(QUESTIONS TO ANSWER):
1 > Reproduce the lupus infection passage word for word, from "The researchers looked" up to and including "recognize such situations.".
2 > In one to three sentences, explain why the lupus infection passage says the average pediatric primary care practice would likely have only a few patients with lupus.
3 > According to the lupus infection passage, what details can researchers find in administrative databases? List each one named.

(PASSAGE SHOWN):
↓
This administrative database study has some important caveats for primary care providers, in spite of the limitations in study design.

Source: Hiraki LT, Feldman CH, Marty FM, et al. Serious infection rates among children with systemic lupus erythematosus enrolled in Medicaid [published online ahead of print February 19, 2017]. Arthritis Care Res. doi:10.1002/acr.23219. See AAP Grand Rounds commentary by Dr. Gloria Higgins (subscription required).

First, let's get the limitations out of the way. I like to call administrative database studies the "grain of salt" study design.* Administrative databases have information based on billing codes and the like, with little to no clinical detail available. Researchers can find out diagnoses, medications administered, duration of hospitalizations, and similar details, but such databases generally do not contain lab results nor any nuances of care that would be available from a true chart review. This study of US children with systemic lupus erythematosus (SLE) is taken from a Medicaid administrative database and has some good pearls for frontline pediatric providers.

The researchers looked at the years 2000 - 2006 for Medicaid-enrolled children 4 - 17 years of age, and found only 3500 children with that diagnosis. If you spread that over the entire country (actually in this study, 47 states plus DC were included), the average pediatric primary care practice would likely have only a few SLE patients. Infection rates were in the ballpark of 10 per 100 person-years, so a pediatrician in a medium-sized practice has a reasonable chance of never seeing a child with SLE and serious infection. Still, those same providers need to be able to recognize such situations.
↑
(EXTRACTED RECORDS):
↓
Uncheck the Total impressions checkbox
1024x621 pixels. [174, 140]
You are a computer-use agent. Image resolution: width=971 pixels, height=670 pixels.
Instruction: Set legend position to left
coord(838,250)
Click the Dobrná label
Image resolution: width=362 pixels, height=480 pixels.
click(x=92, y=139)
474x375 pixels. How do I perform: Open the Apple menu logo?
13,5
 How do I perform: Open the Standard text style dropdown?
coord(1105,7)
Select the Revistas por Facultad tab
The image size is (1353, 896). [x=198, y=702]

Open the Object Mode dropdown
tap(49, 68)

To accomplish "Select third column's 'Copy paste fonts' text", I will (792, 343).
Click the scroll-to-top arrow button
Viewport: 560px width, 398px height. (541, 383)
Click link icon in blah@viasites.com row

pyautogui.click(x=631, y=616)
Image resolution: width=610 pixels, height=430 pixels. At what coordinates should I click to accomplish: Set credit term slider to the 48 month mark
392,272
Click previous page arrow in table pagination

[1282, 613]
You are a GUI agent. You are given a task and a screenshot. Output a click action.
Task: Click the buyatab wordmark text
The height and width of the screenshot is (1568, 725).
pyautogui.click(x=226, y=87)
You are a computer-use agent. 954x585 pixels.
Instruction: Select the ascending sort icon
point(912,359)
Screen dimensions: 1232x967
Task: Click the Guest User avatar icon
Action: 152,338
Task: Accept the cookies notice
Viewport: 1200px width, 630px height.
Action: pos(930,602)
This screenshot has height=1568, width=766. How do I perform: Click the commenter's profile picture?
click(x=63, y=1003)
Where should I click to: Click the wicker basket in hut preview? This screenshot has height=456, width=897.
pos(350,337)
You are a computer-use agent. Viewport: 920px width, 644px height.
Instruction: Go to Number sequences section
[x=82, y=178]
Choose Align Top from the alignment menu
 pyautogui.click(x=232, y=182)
↑
(ANSWERS TO THE PROBLEMS):
1 >
The researchers looked at the years 2000 - 2006 for Medicaid-enrolled children 4 - 17 years of age, and found only 3500 children with that diagnosis. If you spread that over the entire country (actually in this study, 47 states plus DC were included), the average pediatric primary care practice would likely have only a few SLE patients. Infection rates were in the ballpark of 10 per 100 person-years, so a pediatrician in a medium-sized practice has a reasonable chance of never seeing a child with SLE and serious infection. Still, those same providers need to be able to recognize such situations.

2 > The researchers found only 3500 Medicaid-enrolled children aged 4 to 17 with systemic lupus erythematosus over the years 2000 to 2006. Those children were spread across 47 states plus DC, so each practice would see only a few.

3 >
Diagnoses
Medications administered
Duration of hospitalizations